START EXCERPT TO READ

My Ohio: Lasting Impressions

A missing Monet highlights the things that provide form to the places we call home.

Friends know I’m a museum guy — meaning, I’m at my happiest in an art museum, wandering the galleries. I read every label on every painting and may even go back to one I saw 15 minutes ago for one more glance. If you want to get through the place quickly, don’t go with me.

So, people like me adopt and learn the museum closest to their front door and tend to find reasons to drop by more often than others might. That means regular stops at the Dayton Art Institute, an elegant Romanesque structure that overlooks downtown and conveniently happens to be near lots of other places I need to be, which makes those regular stops even easier to pull off.

Often, I’ll pop in for a quick stroll through the galleries looking for something new — a painting brought out of storage that I haven’t seen in a while, or a sculpture that’s gotten a new home. New acquisitions are always fun, and of course there are old favorites I need to visit. It’s like checking in on a buddy.

Lately, that’s been a problem. The one painting I always make sure I see has been on, well, an extended holiday.

END EXCERPT TO READ

PARTS OF THE EXERCISE -
**a.** Quote the museum essay word for word, starting at "So, people like" and ending at "an extended holiday.".
**b.** In the museum essay, what architectural style is the Dayton Art Institute's building described as having?
The data that comes after this has nothing to do with the work.

START COLLECTED DATA

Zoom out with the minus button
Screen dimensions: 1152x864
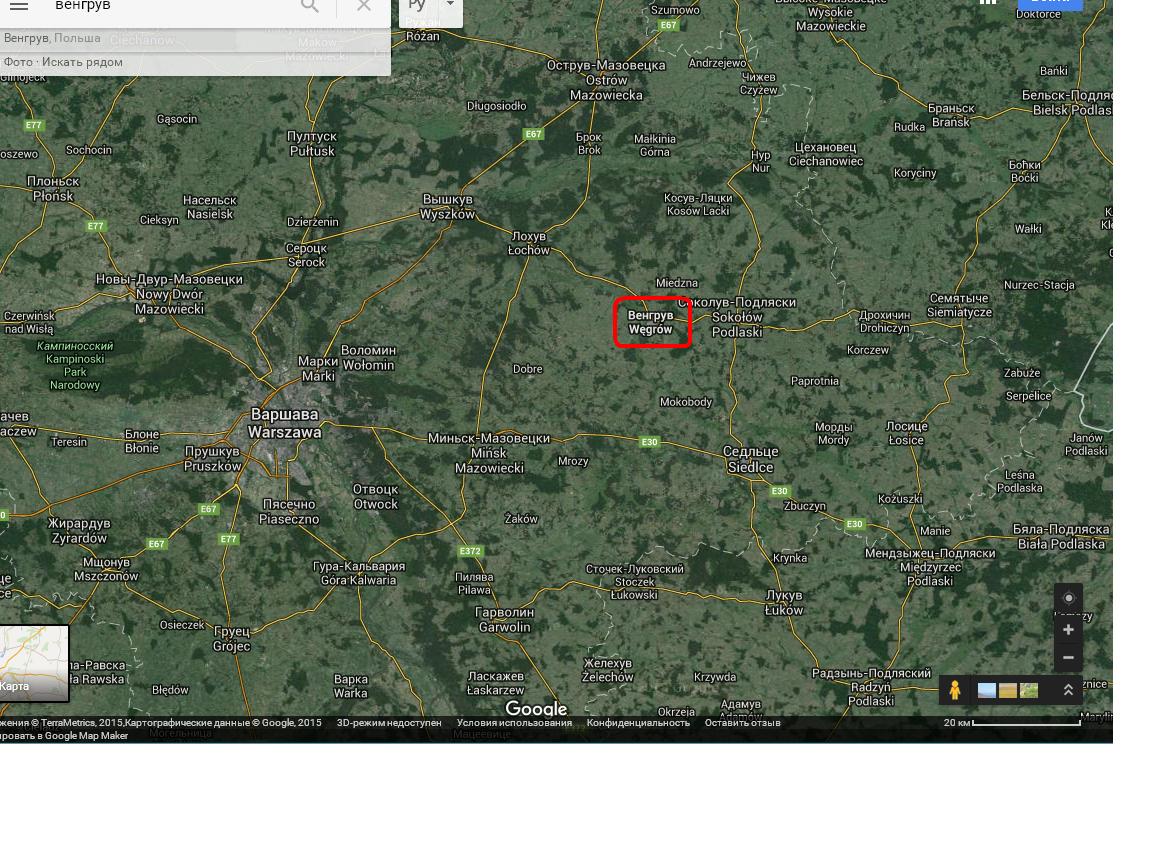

END COLLECTED DATA

LIST OF SOLUTIONS -
**a.**
So, people like me adopt and learn the museum closest to their front door and tend to find reasons to drop by more often than others might. That means regular stops at the Dayton Art Institute, an elegant Romanesque structure that overlooks downtown and conveniently happens to be near lots of other places I need to be, which makes those regular stops even easier to pull off.

Often, I’ll pop in for a quick stroll through the galleries looking for something new — a painting brought out of storage that I haven’t seen in a while, or a sculpture that’s gotten a new home. New acquisitions are always fun, and of course there are old favorites I need to visit. It’s like checking in on a buddy.

Lately, that’s been a problem. The one painting I always make sure I see has been on, well, an extended holiday.

**b.** Romanesque.